Directions
Would you return the material below exactly, with no line left out?

=-=-=-=-=

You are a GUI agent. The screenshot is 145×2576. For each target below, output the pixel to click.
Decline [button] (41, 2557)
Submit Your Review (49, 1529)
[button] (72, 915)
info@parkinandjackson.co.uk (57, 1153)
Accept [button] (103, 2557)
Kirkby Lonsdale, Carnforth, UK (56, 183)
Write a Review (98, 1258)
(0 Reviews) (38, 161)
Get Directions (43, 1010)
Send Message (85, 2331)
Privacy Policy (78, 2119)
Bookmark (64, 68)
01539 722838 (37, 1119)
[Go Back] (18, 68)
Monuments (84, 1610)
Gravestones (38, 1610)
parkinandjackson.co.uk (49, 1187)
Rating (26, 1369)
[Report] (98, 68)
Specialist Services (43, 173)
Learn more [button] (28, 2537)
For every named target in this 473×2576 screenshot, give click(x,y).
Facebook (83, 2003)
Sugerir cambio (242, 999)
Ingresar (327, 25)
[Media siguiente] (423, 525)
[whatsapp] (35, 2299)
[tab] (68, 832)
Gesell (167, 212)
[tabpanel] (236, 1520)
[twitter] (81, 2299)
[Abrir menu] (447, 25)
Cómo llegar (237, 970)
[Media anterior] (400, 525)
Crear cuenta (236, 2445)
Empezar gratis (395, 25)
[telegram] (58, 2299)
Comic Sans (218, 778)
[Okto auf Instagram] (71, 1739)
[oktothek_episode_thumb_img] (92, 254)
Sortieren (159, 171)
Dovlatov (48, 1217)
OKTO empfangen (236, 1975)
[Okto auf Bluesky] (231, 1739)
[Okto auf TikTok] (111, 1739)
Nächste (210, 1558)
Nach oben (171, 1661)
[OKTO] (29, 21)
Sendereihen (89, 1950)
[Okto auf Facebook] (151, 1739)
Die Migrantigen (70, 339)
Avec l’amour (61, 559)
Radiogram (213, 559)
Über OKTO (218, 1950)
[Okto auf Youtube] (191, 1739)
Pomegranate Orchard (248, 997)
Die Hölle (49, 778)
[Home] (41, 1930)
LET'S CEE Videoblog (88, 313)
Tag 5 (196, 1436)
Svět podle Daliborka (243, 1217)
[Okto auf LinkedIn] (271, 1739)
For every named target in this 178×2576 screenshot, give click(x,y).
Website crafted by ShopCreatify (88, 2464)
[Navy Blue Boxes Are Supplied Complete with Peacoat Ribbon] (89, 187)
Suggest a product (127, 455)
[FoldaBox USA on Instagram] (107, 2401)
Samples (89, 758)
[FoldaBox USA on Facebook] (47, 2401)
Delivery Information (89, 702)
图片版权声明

=-=-=-=-=

Solution for this problem
You are a GUI agent. The screenshot is 145×2576. For each target below, output the pixel to click.
Decline [button] (41, 2557)
Submit Your Review (49, 1529)
[button] (72, 915)
info@parkinandjackson.co.uk (57, 1153)
Accept [button] (103, 2557)
Kirkby Lonsdale, Carnforth, UK (56, 183)
Write a Review (98, 1258)
(0 Reviews) (38, 161)
Get Directions (43, 1010)
Send Message (85, 2331)
Privacy Policy (78, 2119)
Bookmark (64, 68)
01539 722838 (37, 1119)
[Go Back] (18, 68)
Monuments (84, 1610)
Gravestones (38, 1610)
parkinandjackson.co.uk (49, 1187)
Rating (26, 1369)
[Report] (98, 68)
Specialist Services (43, 173)
Learn more [button] (28, 2537)
For every named target in this 473×2576 screenshot, give click(x,y).
Facebook (83, 2003)
Sugerir cambio (242, 999)
Ingresar (327, 25)
[Media siguiente] (423, 525)
[whatsapp] (35, 2299)
[tab] (68, 832)
Gesell (167, 212)
[tabpanel] (236, 1520)
[twitter] (81, 2299)
[Abrir menu] (447, 25)
Cómo llegar (237, 970)
[Media anterior] (400, 525)
Crear cuenta (236, 2445)
Empezar gratis (395, 25)
[telegram] (58, 2299)
Comic Sans (218, 778)
[Okto auf Instagram] (71, 1739)
[oktothek_episode_thumb_img] (92, 254)
Sortieren (159, 171)
Dovlatov (48, 1217)
OKTO empfangen (236, 1975)
[Okto auf Bluesky] (231, 1739)
[Okto auf TikTok] (111, 1739)
Nächste (210, 1558)
Nach oben (171, 1661)
[OKTO] (29, 21)
Sendereihen (89, 1950)
[Okto auf Facebook] (151, 1739)
Die Migrantigen (70, 339)
Avec l’amour (61, 559)
Radiogram (213, 559)
Über OKTO (218, 1950)
[Okto auf Youtube] (191, 1739)
Pomegranate Orchard (248, 997)
Die Hölle (49, 778)
[Home] (41, 1930)
LET'S CEE Videoblog (88, 313)
Tag 5 (196, 1436)
Svět podle Daliborka (243, 1217)
[Okto auf LinkedIn] (271, 1739)
For every named target in this 178×2576 screenshot, give click(x,y).
Website crafted by ShopCreatify (88, 2464)
[Navy Blue Boxes Are Supplied Complete with Peacoat Ribbon] (89, 187)
Suggest a product (127, 455)
[FoldaBox USA on Instagram] (107, 2401)
Samples (89, 758)
[FoldaBox USA on Facebook] (47, 2401)
Delivery Information (89, 702)
图片版权声明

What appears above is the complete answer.